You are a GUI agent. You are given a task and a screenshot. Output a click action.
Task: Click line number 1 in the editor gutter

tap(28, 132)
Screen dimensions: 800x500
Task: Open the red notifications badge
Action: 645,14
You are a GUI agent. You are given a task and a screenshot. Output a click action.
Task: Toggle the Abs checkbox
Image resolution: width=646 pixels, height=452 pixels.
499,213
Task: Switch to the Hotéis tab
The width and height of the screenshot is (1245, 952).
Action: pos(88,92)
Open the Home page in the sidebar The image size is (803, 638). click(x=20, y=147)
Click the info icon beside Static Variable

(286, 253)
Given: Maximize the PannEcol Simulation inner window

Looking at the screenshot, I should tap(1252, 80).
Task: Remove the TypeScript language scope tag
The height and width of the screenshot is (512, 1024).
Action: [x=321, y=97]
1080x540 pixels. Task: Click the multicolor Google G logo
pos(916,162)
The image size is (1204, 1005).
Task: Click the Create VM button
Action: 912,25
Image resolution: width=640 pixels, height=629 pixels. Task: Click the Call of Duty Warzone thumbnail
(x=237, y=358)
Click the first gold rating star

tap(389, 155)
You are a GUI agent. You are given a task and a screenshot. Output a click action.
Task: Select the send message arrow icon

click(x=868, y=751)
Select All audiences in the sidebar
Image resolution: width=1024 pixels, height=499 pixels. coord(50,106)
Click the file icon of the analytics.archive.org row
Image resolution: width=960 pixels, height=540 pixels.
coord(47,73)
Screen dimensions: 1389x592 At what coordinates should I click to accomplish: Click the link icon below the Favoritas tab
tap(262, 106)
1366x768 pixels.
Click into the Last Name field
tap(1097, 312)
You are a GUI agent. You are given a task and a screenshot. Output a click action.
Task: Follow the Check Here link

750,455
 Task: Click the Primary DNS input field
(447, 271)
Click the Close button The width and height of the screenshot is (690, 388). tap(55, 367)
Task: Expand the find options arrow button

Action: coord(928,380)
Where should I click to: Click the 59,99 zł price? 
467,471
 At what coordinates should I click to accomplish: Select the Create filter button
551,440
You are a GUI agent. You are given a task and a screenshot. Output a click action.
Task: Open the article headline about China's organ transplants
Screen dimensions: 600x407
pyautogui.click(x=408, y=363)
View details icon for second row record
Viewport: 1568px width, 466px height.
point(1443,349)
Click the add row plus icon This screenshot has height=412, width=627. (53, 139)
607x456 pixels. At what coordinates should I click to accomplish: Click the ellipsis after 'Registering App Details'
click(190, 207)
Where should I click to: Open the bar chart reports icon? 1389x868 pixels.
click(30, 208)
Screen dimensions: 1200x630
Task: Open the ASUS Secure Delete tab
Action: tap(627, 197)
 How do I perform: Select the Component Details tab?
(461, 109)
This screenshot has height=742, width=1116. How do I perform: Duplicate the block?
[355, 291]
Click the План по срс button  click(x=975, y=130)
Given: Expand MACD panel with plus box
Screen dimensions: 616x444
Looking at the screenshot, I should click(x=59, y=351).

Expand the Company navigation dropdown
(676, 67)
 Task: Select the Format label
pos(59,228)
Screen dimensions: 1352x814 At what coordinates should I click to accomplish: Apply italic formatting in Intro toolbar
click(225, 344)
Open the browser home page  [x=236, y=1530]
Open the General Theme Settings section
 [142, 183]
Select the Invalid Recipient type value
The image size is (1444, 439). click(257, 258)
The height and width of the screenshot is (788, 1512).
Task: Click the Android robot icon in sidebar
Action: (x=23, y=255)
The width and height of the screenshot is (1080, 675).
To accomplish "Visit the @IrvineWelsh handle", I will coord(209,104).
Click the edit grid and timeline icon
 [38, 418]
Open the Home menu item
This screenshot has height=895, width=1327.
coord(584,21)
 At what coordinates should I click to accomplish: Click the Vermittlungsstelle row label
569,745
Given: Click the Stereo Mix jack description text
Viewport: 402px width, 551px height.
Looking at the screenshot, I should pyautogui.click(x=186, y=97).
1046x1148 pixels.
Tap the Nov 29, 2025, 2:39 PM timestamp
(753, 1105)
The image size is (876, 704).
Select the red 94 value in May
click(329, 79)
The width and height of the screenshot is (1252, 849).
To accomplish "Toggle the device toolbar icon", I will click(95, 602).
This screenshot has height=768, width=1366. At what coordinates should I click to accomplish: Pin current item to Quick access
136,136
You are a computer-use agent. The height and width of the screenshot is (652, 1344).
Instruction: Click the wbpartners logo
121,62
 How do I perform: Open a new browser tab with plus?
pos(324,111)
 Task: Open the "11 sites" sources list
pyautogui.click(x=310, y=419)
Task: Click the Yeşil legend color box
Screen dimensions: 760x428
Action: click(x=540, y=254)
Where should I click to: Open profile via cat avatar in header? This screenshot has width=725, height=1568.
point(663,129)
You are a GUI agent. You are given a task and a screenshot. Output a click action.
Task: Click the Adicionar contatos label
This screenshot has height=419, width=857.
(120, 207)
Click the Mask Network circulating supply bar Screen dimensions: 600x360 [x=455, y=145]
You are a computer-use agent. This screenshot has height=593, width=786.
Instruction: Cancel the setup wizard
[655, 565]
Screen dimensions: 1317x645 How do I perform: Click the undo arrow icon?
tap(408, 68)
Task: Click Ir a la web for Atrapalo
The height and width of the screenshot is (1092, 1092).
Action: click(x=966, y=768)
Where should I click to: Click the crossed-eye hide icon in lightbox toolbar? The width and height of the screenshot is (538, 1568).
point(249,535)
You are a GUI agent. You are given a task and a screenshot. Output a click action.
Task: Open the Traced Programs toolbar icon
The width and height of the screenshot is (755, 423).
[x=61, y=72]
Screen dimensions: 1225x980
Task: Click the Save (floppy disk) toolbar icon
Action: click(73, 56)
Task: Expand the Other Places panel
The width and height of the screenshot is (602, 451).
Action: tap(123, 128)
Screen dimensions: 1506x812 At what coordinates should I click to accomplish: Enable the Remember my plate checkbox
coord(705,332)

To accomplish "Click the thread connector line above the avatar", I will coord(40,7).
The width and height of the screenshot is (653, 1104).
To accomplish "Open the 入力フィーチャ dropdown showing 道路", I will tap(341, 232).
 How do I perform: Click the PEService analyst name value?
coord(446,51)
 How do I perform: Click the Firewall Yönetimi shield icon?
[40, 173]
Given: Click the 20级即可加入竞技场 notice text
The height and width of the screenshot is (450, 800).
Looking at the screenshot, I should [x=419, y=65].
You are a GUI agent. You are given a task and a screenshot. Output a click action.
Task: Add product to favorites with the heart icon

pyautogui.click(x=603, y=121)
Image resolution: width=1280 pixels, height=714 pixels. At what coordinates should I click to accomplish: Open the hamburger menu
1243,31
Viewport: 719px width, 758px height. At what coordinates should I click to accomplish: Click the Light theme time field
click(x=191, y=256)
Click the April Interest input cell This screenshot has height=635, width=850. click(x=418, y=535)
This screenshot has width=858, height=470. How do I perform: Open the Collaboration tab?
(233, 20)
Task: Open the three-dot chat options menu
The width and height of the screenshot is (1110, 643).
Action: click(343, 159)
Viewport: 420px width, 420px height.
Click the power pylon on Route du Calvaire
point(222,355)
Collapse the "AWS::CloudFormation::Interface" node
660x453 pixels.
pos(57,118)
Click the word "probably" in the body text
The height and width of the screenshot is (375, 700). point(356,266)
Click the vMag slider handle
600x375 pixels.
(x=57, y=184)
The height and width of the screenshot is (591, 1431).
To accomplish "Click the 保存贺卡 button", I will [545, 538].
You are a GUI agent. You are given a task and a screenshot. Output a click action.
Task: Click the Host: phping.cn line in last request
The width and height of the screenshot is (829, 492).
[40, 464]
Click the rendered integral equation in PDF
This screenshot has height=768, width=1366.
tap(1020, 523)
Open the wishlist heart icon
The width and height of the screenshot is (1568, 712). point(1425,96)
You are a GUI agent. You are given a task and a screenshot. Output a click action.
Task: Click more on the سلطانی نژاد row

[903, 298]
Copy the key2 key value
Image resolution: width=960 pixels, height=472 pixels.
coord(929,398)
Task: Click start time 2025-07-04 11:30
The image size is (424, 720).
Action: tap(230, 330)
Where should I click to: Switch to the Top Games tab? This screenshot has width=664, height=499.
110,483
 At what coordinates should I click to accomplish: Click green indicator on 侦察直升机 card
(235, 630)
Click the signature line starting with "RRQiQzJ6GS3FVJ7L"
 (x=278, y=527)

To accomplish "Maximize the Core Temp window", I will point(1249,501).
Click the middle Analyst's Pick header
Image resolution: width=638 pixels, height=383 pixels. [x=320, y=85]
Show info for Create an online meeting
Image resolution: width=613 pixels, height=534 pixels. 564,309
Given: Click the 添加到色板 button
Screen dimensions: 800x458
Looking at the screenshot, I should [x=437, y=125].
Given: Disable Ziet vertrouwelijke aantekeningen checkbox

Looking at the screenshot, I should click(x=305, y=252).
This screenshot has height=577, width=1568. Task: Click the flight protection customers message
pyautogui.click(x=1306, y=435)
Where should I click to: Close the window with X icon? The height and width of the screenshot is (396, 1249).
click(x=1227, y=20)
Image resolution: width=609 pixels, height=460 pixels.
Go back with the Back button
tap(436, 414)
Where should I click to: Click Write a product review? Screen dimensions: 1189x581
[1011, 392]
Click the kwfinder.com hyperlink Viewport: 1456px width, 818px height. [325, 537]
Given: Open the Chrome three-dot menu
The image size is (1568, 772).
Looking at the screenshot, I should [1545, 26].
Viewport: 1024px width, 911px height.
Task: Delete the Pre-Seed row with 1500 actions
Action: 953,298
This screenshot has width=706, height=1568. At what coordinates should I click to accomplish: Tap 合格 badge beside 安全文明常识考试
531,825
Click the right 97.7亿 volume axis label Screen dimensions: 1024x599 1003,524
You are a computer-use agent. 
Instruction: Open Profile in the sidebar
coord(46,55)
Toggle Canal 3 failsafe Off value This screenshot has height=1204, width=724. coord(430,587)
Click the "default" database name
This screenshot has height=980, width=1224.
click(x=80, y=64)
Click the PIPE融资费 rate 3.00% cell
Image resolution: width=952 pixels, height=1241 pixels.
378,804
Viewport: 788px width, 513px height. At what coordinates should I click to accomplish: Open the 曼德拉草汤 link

_____

All that is needed is the exact run of lines above from the line containing "Open the Home page" through the line containing "Task: Remove the", both of them included.

• [Written answer]:
Open the Home page in the sidebar The image size is (803, 638). click(x=20, y=147)
Click the info icon beside Static Variable

(286, 253)
Given: Maximize the PannEcol Simulation inner window

Looking at the screenshot, I should tap(1252, 80).
Task: Remove the TypeScript language scope tag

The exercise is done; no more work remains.